■ REQUIRED ACTION:
The listing below is to be output in its exact form.

BEGIN

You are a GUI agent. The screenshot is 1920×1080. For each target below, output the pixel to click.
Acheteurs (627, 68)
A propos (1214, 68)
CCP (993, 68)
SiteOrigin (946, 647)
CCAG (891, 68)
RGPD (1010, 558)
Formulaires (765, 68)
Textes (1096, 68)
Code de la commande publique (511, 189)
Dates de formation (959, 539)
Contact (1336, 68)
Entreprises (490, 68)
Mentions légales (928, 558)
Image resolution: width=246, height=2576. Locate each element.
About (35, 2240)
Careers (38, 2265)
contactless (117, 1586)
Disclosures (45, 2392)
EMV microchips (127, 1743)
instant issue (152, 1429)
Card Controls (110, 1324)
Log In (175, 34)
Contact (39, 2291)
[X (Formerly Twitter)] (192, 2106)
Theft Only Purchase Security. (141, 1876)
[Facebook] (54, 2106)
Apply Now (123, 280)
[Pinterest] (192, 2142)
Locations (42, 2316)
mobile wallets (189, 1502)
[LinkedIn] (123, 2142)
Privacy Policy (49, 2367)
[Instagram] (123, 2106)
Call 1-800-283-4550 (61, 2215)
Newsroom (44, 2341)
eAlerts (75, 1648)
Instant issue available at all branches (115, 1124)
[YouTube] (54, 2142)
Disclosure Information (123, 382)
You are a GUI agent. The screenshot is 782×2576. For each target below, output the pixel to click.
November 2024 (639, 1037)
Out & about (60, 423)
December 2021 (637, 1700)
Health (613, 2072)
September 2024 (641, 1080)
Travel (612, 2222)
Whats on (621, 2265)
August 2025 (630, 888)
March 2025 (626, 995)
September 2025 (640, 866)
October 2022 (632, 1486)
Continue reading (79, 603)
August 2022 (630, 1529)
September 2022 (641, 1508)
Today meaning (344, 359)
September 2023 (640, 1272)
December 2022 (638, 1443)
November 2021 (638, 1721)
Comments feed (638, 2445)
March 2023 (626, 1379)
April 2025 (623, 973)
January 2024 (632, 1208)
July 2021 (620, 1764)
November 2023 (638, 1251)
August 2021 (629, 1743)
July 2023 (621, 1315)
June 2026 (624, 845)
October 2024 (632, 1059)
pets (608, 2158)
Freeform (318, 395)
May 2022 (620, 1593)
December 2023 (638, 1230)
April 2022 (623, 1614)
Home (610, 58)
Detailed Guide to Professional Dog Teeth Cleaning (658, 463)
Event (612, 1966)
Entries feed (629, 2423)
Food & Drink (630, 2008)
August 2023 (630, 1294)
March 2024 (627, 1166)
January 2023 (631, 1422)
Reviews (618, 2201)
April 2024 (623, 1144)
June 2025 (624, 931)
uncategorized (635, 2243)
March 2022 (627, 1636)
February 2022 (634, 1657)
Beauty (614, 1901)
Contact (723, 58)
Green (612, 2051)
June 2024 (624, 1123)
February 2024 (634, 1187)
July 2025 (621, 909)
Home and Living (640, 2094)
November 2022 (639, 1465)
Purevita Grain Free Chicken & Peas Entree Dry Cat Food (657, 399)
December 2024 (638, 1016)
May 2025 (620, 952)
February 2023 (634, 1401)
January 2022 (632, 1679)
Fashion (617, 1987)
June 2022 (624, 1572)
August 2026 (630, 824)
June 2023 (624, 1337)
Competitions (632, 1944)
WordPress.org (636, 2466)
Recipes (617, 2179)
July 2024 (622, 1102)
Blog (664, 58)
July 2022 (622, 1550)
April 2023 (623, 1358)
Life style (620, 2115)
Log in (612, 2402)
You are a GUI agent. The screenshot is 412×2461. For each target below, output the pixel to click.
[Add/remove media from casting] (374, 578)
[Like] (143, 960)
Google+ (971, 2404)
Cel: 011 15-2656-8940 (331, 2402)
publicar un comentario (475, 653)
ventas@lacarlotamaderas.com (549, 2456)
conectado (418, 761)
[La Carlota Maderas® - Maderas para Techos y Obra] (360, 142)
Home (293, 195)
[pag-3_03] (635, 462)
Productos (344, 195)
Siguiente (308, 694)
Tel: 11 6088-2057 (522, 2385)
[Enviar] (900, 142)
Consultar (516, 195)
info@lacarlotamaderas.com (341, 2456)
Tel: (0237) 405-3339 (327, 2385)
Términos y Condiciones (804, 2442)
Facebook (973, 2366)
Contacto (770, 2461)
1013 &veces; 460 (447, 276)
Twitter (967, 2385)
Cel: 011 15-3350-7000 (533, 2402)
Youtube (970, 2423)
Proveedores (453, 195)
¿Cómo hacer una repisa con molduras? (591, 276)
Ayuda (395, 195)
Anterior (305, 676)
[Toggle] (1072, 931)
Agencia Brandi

END

■ ANSWER BOX:
You are a GUI agent. The screenshot is 1920×1080. For each target below, output the pixel to click.
Acheteurs (627, 68)
A propos (1214, 68)
CCP (993, 68)
SiteOrigin (946, 647)
CCAG (891, 68)
RGPD (1010, 558)
Formulaires (765, 68)
Textes (1096, 68)
Code de la commande publique (511, 189)
Dates de formation (959, 539)
Contact (1336, 68)
Entreprises (490, 68)
Mentions légales (928, 558)
Image resolution: width=246, height=2576. Locate each element.
About (35, 2240)
Careers (38, 2265)
contactless (117, 1586)
Disclosures (45, 2392)
EMV microchips (127, 1743)
instant issue (152, 1429)
Card Controls (110, 1324)
Log In (175, 34)
Contact (39, 2291)
[X (Formerly Twitter)] (192, 2106)
Theft Only Purchase Security. (141, 1876)
[Facebook] (54, 2106)
Apply Now (123, 280)
[Pinterest] (192, 2142)
Locations (42, 2316)
mobile wallets (189, 1502)
[LinkedIn] (123, 2142)
Privacy Policy (49, 2367)
[Instagram] (123, 2106)
Call 1-800-283-4550 (61, 2215)
Newsroom (44, 2341)
eAlerts (75, 1648)
Instant issue available at all branches (115, 1124)
[YouTube] (54, 2142)
Disclosure Information (123, 382)
You are a GUI agent. The screenshot is 782×2576. For each target below, output the pixel to click.
November 2024 (639, 1037)
Out & about (60, 423)
December 2021 (637, 1700)
Health (613, 2072)
September 2024 (641, 1080)
Travel (612, 2222)
Whats on (621, 2265)
August 2025 (630, 888)
March 2025 (626, 995)
September 2025 (640, 866)
October 2022 (632, 1486)
Continue reading (79, 603)
August 2022 (630, 1529)
September 2022 (641, 1508)
Today meaning (344, 359)
September 2023 (640, 1272)
December 2022 (638, 1443)
November 2021 (638, 1721)
Comments feed (638, 2445)
March 2023 (626, 1379)
April 2025 (623, 973)
January 2024 (632, 1208)
July 2021 (620, 1764)
November 2023 (638, 1251)
August 2021 (629, 1743)
July 2023 (621, 1315)
June 2026 (624, 845)
October 2024 (632, 1059)
pets (608, 2158)
Freeform (318, 395)
May 2022 (620, 1593)
December 2023 (638, 1230)
April 2022 (623, 1614)
Home (610, 58)
Detailed Guide to Professional Dog Teeth Cleaning (658, 463)
Event (612, 1966)
Entries feed (629, 2423)
Food & Drink (630, 2008)
August 2023 (630, 1294)
March 2024 (627, 1166)
January 2023 (631, 1422)
Reviews (618, 2201)
April 2024 (623, 1144)
June 2025 (624, 931)
uncategorized (635, 2243)
March 2022 (627, 1636)
February 2022 (634, 1657)
Beauty (614, 1901)
Contact (723, 58)
Green (612, 2051)
June 2024 (624, 1123)
February 2024 (634, 1187)
July 2025 (621, 909)
Home and Living (640, 2094)
November 2022 (639, 1465)
Purevita Grain Free Chicken & Peas Entree Dry Cat Food (657, 399)
December 2024 (638, 1016)
May 2025 (620, 952)
February 2023 (634, 1401)
January 2022 (632, 1679)
Fashion (617, 1987)
June 2022 (624, 1572)
August 2026 (630, 824)
June 2023 (624, 1337)
Competitions (632, 1944)
WordPress.org (636, 2466)
Recipes (617, 2179)
July 2024 (622, 1102)
Blog (664, 58)
July 2022 (622, 1550)
April 2023 (623, 1358)
Life style (620, 2115)
Log in (612, 2402)
You are a GUI agent. The screenshot is 412×2461. For each target below, output the pixel to click.
[Add/remove media from casting] (374, 578)
[Like] (143, 960)
Google+ (971, 2404)
Cel: 011 15-2656-8940 (331, 2402)
publicar un comentario (475, 653)
ventas@lacarlotamaderas.com (549, 2456)
conectado (418, 761)
[La Carlota Maderas® - Maderas para Techos y Obra] (360, 142)
Home (293, 195)
[pag-3_03] (635, 462)
Productos (344, 195)
Siguiente (308, 694)
Tel: 11 6088-2057 (522, 2385)
[Enviar] (900, 142)
Consultar (516, 195)
info@lacarlotamaderas.com (341, 2456)
Tel: (0237) 405-3339 (327, 2385)
Términos y Condiciones (804, 2442)
Facebook (973, 2366)
Contacto (770, 2461)
1013 &veces; 460 (447, 276)
Twitter (967, 2385)
Cel: 011 15-3350-7000 (533, 2402)
Youtube (970, 2423)
Proveedores (453, 195)
¿Cómo hacer una repisa con molduras? (591, 276)
Ayuda (395, 195)
Anterior (305, 676)
[Toggle] (1072, 931)
Agencia Brandi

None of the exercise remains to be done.